Meanwhile, portable electronic devices are also continuously
developed towards the lightness and thinness. Presently, most
portable electronic devices are equipped with a wireless
transmission function, and the antenna used therein is one of the
main components for the wireless transmission function.
[0006] However, in the process of the manufacturing, production,
assembly, test, storage or transportation of the electronic device,
some static electricity will be accumulated on the human body,
instrument or storage equipment or even on the electronic
components themselves. If the above-mentioned objects contact each
other in an unintended situation, the electricity discharging path
will be formed, and therefore the electronic device or components
will be influenced by the electrostatic discharge (ESD). As a
result, not only the components will be damaged, but also the
communication quality will be reduced.
[0007] In the prior art, for the electronic device with the
wireless communication function, the antenna module will be
disposed inside the systematic structure (such as a casing), to
avoid that the electrostatic energy is directly coupled to the
radiation portion of the antenna module causing the damage of the
rear-end communication component. Otherwise, a part of the ground
area is formed in the antenna module to avoid the electrostatic
energy from being directly coupled to the radiation portion of the
antenna module and from flowing in through the feed point to damage
the rear-end radio-frequency module. However, the above two methods
will both reduce the sensitivity of the antenna module for a
certain level.
[0008] Although the above methods can avoid the electrostatic
energy from being directly coupled to the antenna module and can
thus protect the communication component from the influence of the
static electricity, it still does not meet the standard requirement
of the electrostatic protection test for the precision electronic
device. Besides, the sensitivity of the antenna module for
receiving signals will be deteriorated for a certain level, and
therefore the electronic device will be kept in a state with worse
communication quality.
[0009] Therefore, it is an important subject to provide an antenna
module which can protect the communication component from being
damaged by the static electricity and also can meet the standard
requirement of the electrostatic protection test, and further, can
provide better communication quality for the electronic device.
SUMMARY
[0010] An aspect of the disclosure is to provide an antenna module
which can protect the communication component from being damaged by
the static electricity and also can meet the standard requirement
of the electrostatic protection test, and further, can provide
better communication quality for the electronic device.

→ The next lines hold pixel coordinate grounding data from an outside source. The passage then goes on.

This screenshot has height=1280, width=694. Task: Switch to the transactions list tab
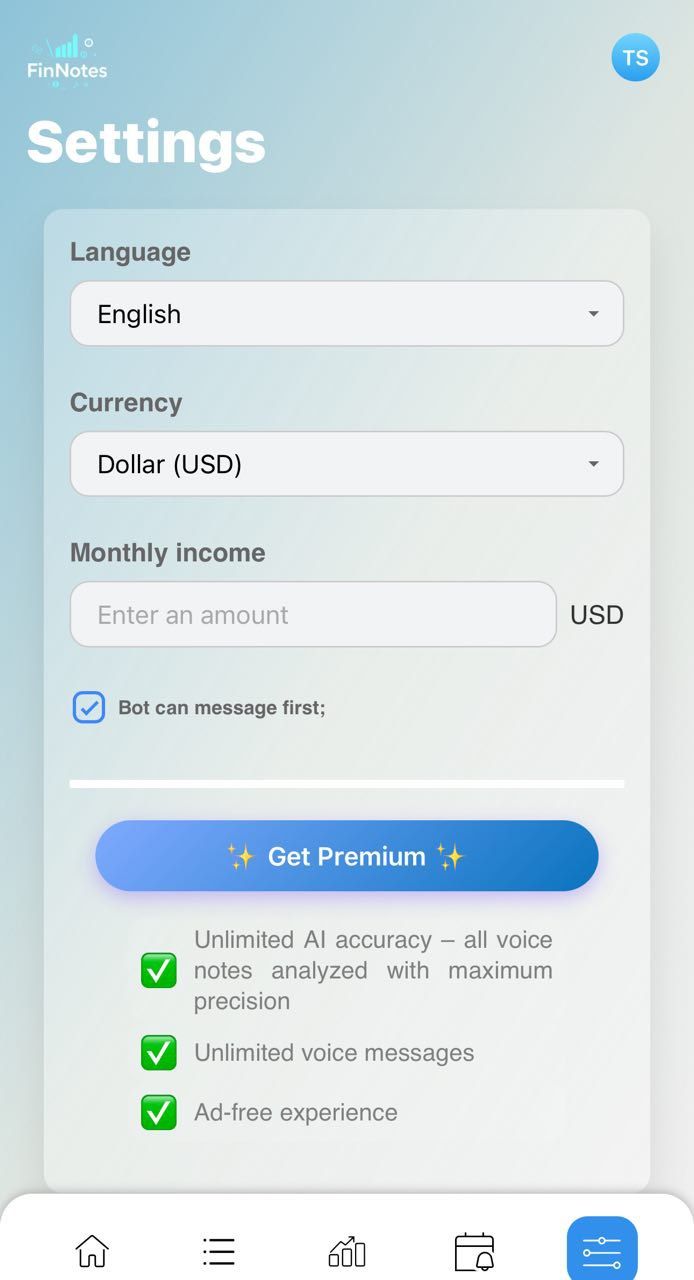point(219,1249)
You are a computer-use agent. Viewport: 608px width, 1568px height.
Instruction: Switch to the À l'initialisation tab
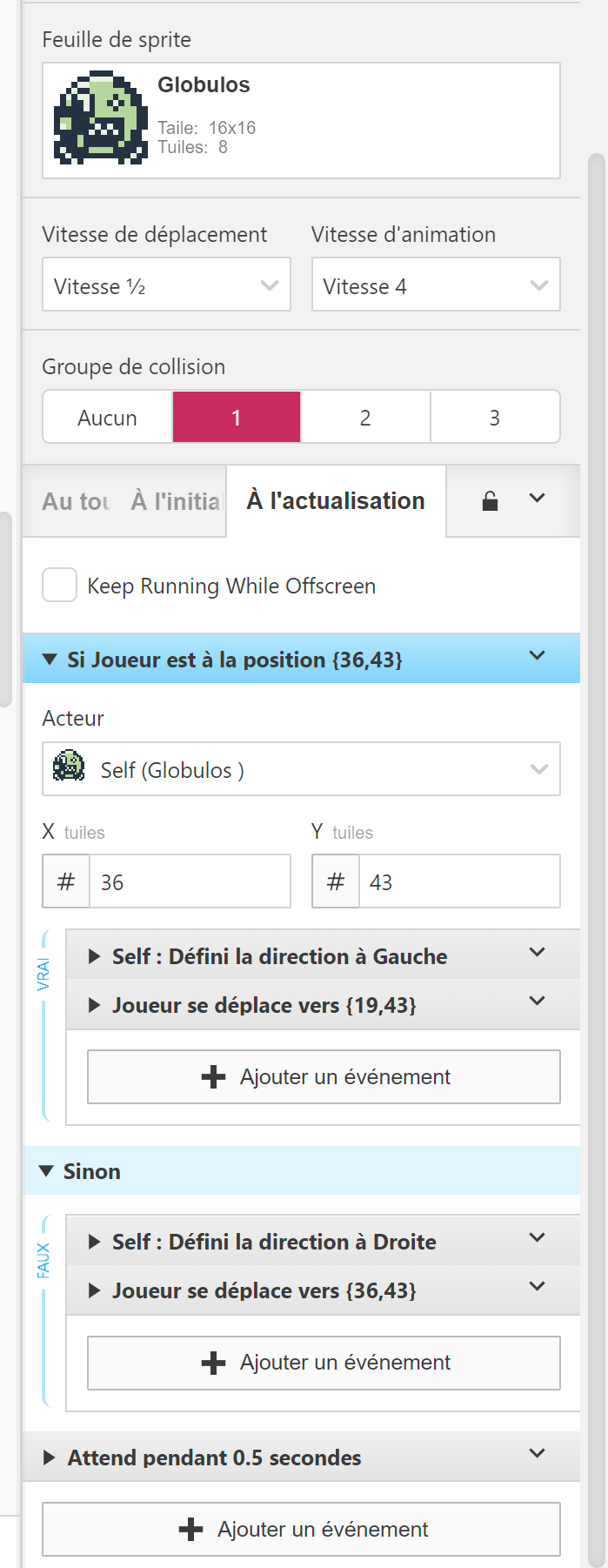(177, 501)
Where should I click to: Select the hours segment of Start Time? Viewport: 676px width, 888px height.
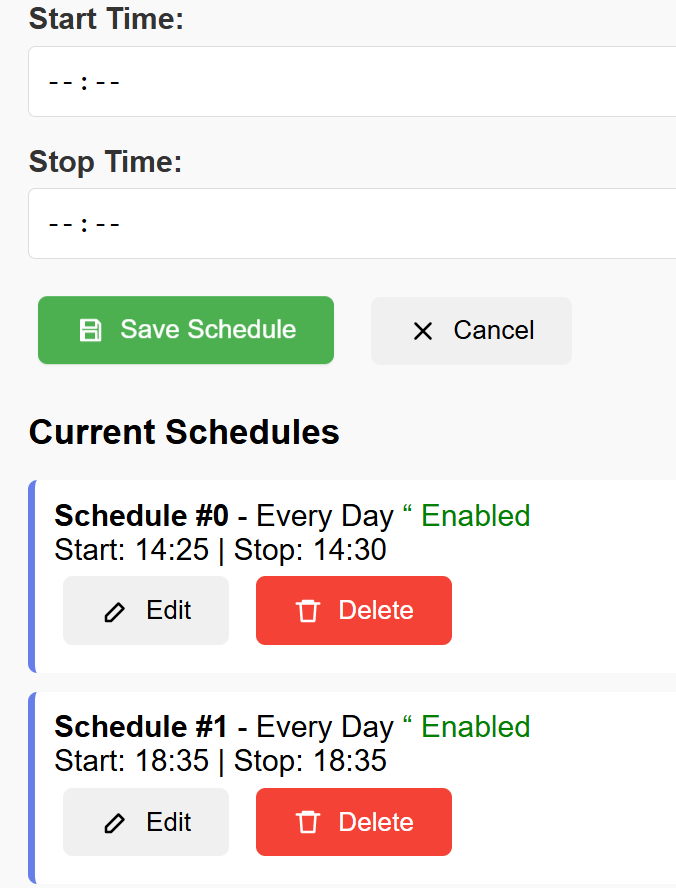point(61,83)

[0011] An antenna module according to the disclosure includes a
radiation unit, a ground unit and an electrostatic protection unit.
The radiation unit includes a metal element and a substrate. The
metal element is disposed on a surface of the substrate. The ground
unit is disposed on another surface of the substrate. The
electrostatic protection unit is disposed in the substrate and
connected between the metal element and the ground unit.

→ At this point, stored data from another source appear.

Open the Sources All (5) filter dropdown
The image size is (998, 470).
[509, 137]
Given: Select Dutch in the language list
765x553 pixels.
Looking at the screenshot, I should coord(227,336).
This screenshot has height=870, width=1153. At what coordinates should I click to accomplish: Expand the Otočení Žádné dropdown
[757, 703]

[0012] In one embodiment, the antenna module further comprises an
electrical conduction element disposed in the substrate. The
electrical conduction element and the electrostatic protection unit
form a series connection between the metal element and the ground
unit.
[0013] In one embodiment, the electrical conduction element is
connected with the ground unit and the electrostatic protection
unit is connected with the metal element.
[0014] In one embodiment, the electrical conduction element is
connected with the metal element and the electrostatic protection
unit is connected with the ground unit.
[0015] In one embodiment, the electrostatic protection unit and the
electrical conduction element are disposed in an area formed by a
projection of the metal element on the substrate.
[0016] In one embodiment, the electrostatic protection unit and the
electrical conduction element are embedded in the substrate.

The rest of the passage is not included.